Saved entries
····················
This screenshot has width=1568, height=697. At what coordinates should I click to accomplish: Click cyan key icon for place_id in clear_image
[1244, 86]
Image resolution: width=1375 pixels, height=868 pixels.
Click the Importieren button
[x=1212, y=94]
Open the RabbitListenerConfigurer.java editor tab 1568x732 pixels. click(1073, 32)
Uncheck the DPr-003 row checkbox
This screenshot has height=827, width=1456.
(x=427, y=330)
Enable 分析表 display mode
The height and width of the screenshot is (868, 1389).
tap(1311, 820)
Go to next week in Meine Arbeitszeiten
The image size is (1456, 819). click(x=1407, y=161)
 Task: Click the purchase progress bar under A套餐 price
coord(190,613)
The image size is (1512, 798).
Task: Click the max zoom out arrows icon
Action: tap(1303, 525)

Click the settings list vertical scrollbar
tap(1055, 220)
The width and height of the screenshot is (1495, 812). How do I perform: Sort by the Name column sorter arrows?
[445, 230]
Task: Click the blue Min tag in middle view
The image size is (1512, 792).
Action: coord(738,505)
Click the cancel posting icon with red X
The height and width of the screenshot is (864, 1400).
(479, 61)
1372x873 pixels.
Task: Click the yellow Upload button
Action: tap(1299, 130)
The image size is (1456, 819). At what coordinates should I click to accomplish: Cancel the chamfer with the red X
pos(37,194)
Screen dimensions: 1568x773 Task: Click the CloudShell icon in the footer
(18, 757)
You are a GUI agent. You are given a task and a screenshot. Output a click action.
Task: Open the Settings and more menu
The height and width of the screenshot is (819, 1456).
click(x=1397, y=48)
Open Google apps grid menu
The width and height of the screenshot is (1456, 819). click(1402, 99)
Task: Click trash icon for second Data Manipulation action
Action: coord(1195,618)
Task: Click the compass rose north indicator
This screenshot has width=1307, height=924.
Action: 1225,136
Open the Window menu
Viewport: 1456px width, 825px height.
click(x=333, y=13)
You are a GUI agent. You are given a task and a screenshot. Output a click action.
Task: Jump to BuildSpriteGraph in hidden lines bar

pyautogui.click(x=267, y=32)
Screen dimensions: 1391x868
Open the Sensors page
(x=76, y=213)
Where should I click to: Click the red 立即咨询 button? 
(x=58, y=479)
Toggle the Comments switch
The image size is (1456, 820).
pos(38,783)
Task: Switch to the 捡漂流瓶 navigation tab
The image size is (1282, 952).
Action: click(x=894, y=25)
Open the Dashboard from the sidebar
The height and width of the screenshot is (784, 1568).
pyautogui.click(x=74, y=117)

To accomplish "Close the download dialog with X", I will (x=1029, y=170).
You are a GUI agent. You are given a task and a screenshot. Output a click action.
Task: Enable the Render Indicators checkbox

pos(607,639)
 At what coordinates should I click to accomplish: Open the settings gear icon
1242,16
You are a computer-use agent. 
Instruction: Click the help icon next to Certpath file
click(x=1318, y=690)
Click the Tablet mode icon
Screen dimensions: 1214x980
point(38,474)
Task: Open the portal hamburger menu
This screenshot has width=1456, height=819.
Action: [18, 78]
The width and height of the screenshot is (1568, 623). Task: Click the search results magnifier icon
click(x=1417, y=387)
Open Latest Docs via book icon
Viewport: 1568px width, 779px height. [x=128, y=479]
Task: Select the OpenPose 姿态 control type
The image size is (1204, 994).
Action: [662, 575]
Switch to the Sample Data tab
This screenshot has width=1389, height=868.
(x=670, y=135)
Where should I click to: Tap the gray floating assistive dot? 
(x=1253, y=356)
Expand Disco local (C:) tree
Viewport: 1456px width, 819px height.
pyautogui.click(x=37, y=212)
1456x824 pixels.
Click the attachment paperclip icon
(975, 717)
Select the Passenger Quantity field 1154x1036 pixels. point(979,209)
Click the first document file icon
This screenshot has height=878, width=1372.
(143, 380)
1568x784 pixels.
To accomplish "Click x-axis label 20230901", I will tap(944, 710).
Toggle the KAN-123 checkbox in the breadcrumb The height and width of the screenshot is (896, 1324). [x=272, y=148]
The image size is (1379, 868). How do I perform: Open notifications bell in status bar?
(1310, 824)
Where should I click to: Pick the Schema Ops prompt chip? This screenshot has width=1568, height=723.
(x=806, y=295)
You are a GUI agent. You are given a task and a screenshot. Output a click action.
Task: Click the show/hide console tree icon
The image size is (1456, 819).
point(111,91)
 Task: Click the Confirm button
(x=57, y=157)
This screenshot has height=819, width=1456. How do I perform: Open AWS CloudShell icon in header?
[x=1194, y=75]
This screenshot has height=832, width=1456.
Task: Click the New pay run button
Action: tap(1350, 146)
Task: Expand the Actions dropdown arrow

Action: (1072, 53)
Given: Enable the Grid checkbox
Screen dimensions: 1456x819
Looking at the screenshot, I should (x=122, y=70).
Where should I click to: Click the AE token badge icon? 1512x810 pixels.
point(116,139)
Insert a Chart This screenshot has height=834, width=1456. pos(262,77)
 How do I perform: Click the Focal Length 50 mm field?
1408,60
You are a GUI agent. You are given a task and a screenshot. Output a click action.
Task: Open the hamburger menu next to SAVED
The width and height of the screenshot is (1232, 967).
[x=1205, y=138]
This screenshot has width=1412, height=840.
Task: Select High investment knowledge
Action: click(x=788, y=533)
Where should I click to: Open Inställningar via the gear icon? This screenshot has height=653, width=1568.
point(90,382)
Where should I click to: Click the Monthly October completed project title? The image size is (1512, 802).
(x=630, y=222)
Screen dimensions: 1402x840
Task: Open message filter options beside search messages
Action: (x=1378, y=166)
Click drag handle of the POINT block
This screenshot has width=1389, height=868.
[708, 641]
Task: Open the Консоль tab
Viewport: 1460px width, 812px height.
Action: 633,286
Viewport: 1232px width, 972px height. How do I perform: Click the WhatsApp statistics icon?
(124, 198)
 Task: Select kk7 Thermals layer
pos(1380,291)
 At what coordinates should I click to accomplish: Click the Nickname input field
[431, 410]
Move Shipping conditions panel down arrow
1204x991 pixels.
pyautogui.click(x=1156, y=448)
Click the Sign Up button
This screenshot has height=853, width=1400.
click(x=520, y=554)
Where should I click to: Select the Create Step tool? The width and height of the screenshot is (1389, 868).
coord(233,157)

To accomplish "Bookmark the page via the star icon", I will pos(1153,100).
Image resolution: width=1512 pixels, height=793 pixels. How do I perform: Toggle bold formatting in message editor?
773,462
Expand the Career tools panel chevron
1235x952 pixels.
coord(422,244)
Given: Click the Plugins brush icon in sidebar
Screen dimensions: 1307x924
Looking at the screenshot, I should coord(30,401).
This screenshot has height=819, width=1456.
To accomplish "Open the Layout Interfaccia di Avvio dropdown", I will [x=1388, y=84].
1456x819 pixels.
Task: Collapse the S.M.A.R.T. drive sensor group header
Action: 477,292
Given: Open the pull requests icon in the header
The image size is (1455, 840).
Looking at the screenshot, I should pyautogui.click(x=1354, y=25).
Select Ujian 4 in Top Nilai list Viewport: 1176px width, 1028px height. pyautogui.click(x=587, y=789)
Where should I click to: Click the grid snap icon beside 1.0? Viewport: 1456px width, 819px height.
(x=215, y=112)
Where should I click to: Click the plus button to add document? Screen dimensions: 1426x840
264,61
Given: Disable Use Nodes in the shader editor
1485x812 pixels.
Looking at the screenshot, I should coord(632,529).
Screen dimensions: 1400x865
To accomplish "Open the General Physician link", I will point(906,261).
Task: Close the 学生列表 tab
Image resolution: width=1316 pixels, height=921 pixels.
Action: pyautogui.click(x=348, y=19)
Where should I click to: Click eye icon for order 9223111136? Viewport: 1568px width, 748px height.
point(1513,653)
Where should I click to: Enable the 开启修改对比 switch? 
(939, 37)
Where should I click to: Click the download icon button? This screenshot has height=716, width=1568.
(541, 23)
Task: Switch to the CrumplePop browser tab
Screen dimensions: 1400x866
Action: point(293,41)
····················
### EXERCISE AIM
From the records above, pull every line that has the string "Close" and copy it.

### COMPLETED EXERCISE
To accomplish "Close the download dialog with X", I will (x=1029, y=170).
Task: Close the 学生列表 tab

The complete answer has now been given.